[EXERCISE REQUIREMENTS] Rewrite everything from the line containing "You are a computer-use agent. The image" down to the line containing "click(386, 40)", putting "Display size" wherever "Screen dimensions" occurs and leaving all else unchanged.

[DATA PROVIDED]

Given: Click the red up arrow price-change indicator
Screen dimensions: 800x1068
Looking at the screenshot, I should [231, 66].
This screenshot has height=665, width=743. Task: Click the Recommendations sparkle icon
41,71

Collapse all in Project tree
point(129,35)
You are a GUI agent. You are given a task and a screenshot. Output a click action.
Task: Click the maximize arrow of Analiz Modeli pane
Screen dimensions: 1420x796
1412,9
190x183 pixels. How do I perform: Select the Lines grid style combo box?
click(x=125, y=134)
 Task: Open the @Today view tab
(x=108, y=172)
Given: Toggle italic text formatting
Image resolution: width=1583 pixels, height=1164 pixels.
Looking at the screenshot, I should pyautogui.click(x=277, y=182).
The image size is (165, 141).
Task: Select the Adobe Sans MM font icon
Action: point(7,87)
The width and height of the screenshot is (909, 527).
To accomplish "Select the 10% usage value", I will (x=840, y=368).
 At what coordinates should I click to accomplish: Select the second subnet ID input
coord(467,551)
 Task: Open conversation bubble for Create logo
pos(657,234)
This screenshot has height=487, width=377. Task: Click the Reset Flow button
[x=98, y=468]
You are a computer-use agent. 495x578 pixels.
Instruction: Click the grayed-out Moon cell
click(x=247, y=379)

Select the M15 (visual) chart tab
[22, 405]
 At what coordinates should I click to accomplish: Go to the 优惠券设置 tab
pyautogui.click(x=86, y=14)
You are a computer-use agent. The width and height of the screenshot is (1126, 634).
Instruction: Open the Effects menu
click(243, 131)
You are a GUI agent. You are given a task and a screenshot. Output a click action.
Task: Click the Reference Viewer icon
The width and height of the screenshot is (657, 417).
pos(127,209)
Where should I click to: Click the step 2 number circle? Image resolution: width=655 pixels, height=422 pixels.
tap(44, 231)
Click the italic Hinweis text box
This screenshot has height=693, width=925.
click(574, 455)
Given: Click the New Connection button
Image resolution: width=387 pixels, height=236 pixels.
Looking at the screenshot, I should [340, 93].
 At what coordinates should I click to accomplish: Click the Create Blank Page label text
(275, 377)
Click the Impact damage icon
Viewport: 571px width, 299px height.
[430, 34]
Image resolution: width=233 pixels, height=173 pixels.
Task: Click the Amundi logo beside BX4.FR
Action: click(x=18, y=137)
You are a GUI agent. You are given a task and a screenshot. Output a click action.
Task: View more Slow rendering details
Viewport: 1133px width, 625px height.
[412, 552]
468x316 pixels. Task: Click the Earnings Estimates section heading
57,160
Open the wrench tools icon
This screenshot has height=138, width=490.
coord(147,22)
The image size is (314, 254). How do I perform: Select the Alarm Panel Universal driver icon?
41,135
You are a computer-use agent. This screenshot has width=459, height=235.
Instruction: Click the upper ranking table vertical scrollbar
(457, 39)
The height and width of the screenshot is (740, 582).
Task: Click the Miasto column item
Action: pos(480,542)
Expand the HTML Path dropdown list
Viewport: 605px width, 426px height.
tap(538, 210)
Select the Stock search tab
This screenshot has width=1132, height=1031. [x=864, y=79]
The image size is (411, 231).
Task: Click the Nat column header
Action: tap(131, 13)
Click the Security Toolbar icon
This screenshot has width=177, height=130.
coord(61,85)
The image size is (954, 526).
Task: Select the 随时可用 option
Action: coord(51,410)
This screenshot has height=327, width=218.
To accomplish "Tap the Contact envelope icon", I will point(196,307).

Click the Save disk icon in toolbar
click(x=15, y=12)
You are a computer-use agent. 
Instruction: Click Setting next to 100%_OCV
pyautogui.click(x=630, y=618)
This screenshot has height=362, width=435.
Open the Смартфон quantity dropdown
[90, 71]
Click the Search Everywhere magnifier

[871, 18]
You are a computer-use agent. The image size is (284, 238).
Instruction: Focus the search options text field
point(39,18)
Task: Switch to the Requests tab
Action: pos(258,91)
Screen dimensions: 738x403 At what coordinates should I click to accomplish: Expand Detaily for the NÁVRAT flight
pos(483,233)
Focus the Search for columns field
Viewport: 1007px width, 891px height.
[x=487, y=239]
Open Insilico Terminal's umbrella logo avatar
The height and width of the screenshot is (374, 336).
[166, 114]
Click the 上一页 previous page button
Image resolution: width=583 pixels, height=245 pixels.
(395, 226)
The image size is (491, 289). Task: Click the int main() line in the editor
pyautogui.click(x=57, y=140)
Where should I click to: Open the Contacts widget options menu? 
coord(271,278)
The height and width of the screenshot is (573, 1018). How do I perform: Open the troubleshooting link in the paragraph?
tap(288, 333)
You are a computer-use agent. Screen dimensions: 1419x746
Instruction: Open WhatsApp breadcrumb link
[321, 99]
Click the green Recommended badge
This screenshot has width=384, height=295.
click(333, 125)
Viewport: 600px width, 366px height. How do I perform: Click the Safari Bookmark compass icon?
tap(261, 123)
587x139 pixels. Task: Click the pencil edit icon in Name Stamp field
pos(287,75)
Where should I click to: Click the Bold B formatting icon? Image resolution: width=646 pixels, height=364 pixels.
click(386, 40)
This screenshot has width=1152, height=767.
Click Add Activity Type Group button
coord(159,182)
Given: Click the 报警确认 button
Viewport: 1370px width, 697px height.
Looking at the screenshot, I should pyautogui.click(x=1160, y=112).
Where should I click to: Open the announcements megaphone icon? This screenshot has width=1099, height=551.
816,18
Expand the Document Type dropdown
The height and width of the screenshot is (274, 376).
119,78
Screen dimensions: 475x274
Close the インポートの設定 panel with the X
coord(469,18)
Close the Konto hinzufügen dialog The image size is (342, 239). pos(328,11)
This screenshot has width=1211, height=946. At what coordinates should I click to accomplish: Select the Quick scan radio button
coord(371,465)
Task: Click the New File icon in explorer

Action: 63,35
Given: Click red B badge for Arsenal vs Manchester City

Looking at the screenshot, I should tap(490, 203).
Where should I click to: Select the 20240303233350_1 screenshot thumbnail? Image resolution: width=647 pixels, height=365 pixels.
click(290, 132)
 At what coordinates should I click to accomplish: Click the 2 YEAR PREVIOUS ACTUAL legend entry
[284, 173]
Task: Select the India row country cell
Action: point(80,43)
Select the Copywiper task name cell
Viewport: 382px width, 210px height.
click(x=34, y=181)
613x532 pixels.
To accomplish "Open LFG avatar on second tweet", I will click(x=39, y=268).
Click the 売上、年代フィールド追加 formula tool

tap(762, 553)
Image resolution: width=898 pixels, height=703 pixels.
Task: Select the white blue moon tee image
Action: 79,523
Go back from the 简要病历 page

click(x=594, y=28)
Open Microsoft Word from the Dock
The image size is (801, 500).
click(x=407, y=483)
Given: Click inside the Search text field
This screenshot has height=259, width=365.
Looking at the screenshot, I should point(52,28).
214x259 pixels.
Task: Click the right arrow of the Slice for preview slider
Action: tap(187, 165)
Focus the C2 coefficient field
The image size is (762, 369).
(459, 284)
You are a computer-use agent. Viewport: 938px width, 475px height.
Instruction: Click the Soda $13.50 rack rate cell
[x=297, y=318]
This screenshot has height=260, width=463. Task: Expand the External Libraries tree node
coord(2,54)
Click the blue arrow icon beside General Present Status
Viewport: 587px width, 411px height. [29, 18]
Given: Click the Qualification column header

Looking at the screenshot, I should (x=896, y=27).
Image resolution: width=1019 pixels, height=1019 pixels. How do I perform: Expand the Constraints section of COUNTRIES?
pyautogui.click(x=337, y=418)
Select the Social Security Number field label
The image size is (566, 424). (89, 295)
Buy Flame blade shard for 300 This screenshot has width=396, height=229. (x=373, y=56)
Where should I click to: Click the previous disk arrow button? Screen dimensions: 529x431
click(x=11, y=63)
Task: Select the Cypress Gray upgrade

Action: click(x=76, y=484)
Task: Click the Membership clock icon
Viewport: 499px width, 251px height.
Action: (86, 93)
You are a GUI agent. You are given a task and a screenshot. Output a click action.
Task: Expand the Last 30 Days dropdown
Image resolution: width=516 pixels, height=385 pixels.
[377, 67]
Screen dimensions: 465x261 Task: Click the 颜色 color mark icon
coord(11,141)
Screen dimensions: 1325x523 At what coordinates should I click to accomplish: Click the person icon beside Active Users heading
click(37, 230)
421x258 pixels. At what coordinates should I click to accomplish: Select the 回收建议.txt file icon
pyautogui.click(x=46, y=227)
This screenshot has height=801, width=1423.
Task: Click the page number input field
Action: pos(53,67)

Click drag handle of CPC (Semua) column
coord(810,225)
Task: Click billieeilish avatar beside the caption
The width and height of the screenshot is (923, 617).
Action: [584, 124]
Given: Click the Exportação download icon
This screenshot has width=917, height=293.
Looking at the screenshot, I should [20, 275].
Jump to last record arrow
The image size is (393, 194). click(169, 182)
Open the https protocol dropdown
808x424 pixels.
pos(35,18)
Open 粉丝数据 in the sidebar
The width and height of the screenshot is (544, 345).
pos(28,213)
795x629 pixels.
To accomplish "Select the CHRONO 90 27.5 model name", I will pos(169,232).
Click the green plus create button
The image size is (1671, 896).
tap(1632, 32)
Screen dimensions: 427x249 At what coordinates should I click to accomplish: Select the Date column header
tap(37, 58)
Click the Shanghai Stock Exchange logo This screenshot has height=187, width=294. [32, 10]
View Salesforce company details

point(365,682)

[ANSWER TO THIS PROBLEM]
You are a computer-use agent. The image size is (284, 238).
Instruction: Focus the search options text field
point(39,18)
Task: Switch to the Requests tab
Action: pos(258,91)
Display size: 738x403 At what coordinates should I click to accomplish: Expand Detaily for the NÁVRAT flight
pos(483,233)
Focus the Search for columns field
Viewport: 1007px width, 891px height.
[x=487, y=239]
Open Insilico Terminal's umbrella logo avatar
The height and width of the screenshot is (374, 336).
[166, 114]
Click the 上一页 previous page button
Image resolution: width=583 pixels, height=245 pixels.
(395, 226)
The image size is (491, 289). Task: Click the int main() line in the editor
pyautogui.click(x=57, y=140)
Where should I click to: Open the Contacts widget options menu? 
coord(271,278)
The height and width of the screenshot is (573, 1018). How do I perform: Open the troubleshooting link in the paragraph?
tap(288, 333)
You are a computer-use agent. Display size: 1419x746
Instruction: Open WhatsApp breadcrumb link
[321, 99]
Click the green Recommended badge
This screenshot has width=384, height=295.
click(333, 125)
Viewport: 600px width, 366px height. How do I perform: Click the Safari Bookmark compass icon?
tap(261, 123)
587x139 pixels. Task: Click the pencil edit icon in Name Stamp field
pos(287,75)
Where should I click to: Click the Bold B formatting icon? Image resolution: width=646 pixels, height=364 pixels.
click(386, 40)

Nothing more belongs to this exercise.